The Decline of the African Elephant
The population of elephants in Africa has halved in eight years from 1.2 million to just over 600,000.1 Kenya’s elephant population alone has declined by two-thirds from its 1981 population of 65,000 to 16,000 in 1989. During the same period Tanzania has lost over 130,000 elephants and Zambia 128,000 – almost three-quarters of its 1981 population. Although the data presented in Table 1.1 indicate that populations have been rising in the central, forested regions of Africa, such as Gabon and Congo, this is due to improved population counts rather than rising population levels. In only a few African countries – South Africa, Botswana, Zimbabwe, Malawi and Namibia – are numbers at least stable. Population projections by the Renewable Resources Assessment Group (RRAG) at Imperial College, London in a report to the Ivory Trade Review Group (ITRG) suggest that, at the rate of decline seen in 1986, elephants could be extinct by 2010.2
Table 1.1: Elephant numbers: regions and selected countries
| 1981a | 1989b |
Zaire | 376,000 | 112,000 |
| CAR* | 31,000 | 23,000 |
Chad | NA | 2,100 |
Congo | 10,800 | 42,000 |
Equatorial Guinea | NA | 500 |
Gabon | 13,400 | 74,000 |
Central Africa Total | 436,200 | 277,000 |
Kenya | 65,000 | 16,000 |
Tanzania | 203,900 | 61,000 |
Sudan | 133,000 | 22,000 |
Ethiopia | NA | 8,000 |
Rwanda | 150 | 50 |
Somalia | 24,300 | 2,000 |
Uganda | 2,300 | 1,600 |
East Africa Total | 429,500 | 110,000 |
Botswana | 20,000 | 68,000 |
South Africa | 8,000 | 7,800 |
Zambia | 160,000 | 32,000 |
Zimbabwe | 47,000 | 52,000 |
Angola | 12,400 | 18,000 |
Malawi | 4,500 | 2,800 |
Mozambique | 54,800 | 17,000 |
Nambia | 2,300 | 32,000 |
Southern Africa Total | 309,000 | 204,000 |
Benin | 1,250 | 2,100 |
Burkina Fasa | NA | 4,500 |
Ghana | 970 | 2,800 |
Guinea | 800 | 560 |
Guinea Bissau | NA | 40 |
Ivory Coast | 4,800 | 3,600 |
Liberia | 2,000 | 1,300 |
Mali | 780 | 840 |
Mauritania | 40 | 100 |
Niger | 800 | 440 |
Nigeria | 1,820 | 1,300 |
Senegal | 200 | 140 |
Sierra Leone | 500 | 380 |
Togo | 150 | 380 |
West Africa Total | 17,600 | 15,700 |
Africa Total | 1,192,300 | 622,700 |
Note: * = Central African Republic
NA = not available
a UNEP/IUCN/WWF, Elephants and Rhinos in Africa – A Time for Decision, (1982). Based on findings and recommendations of the African Elephant and Rhino Specialist Group.

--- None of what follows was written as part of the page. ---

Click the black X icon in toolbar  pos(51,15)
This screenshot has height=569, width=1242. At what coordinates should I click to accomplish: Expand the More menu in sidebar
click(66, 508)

b Recent estimates (October 1989) from Ian Douglas-Hamilton of the African Elephant and Rhino Specialist Group.
There are two species of African elephant, the bush or savannah elephant, Loxodanta africana africana, and the forest elephant, L.a. cyclotis. In the past, the impact on the forest elephant of harvesting ivory was not thought to be as significant as for the savannah elephant. Instead, human population pressure for land was considered a major population constraint. However, more recent evidence suggests that the rate of decline of the forest elephant may be similar to that of the savannah elephant, although this population reduction is more conspicious in the savannah region.3 Thus we have now reached the stage where for all African elephants the poorly managed international trade in ivory, and the illegal hunting serving this trade, are the most significant factors in the decline of the elephant population.

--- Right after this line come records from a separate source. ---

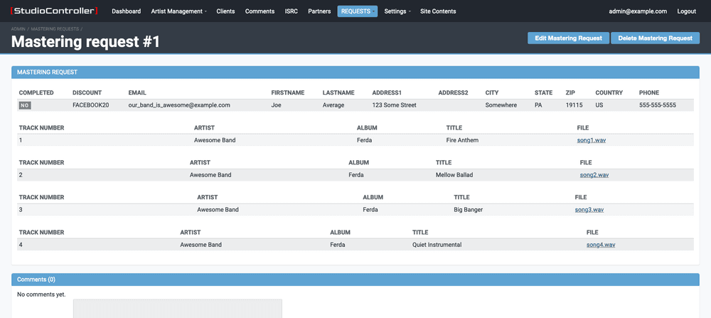Expand the Requests dropdown menu

357,11
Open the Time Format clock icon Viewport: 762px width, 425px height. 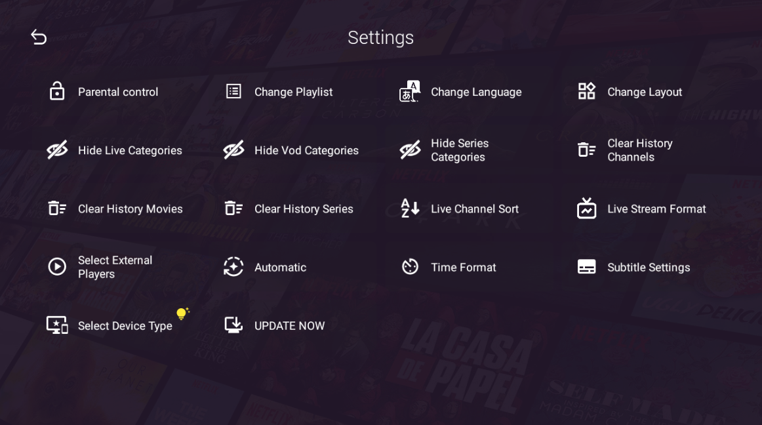(x=409, y=266)
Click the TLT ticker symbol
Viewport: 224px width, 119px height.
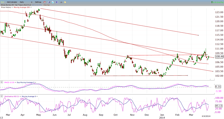pyautogui.click(x=3, y=2)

There is evidence that the way in which elephants are harvested is further precipitating their population decline. The main cash value of the elephant is its tusks, although the hide is also demanded both internationally and locally, and the meat is often consumed locally. Poaching has seriously disrupted breeding patterns in some herds because gunmen pick off elephants with big tusks, typically the older and more sexually active males. In Tanzania’s Mikumi reserve, where poachers are very active, the ratio was 99.6 per cent females to 0.4 per cent males. Populations in Queen Elizabeth Park in Uganda and Tsavo in Kenya are similarity skewed. An elephant cow is fertile for only two days during her three-monthly oestrus, and must find a rutting male during this brief period. The chances of mating successfully under these conditions are slim. What is more, with the male populations decimated, poachers turn their attentions to the smaller tusked females. Studies in Amboseli National Park, Kenya show that for every adult female elephant killed at least one immature elephant will die. A calf younger than two years old stands no chance of surviving the death of its mother, while a calf orphaned between two and five years old has a 30 per cent chance of survival, and one aged between six and ten years old has a 48 per cent chance of survival.4
This dramatic decline in elephant numbers in most of Africa has been largely attributed to illegal harvesting, i.e. poaching of elephants for ivory. In recent years, poaching and the decline of the African elephant have become synonymous in the public mind. However, the situation is more complicated than that.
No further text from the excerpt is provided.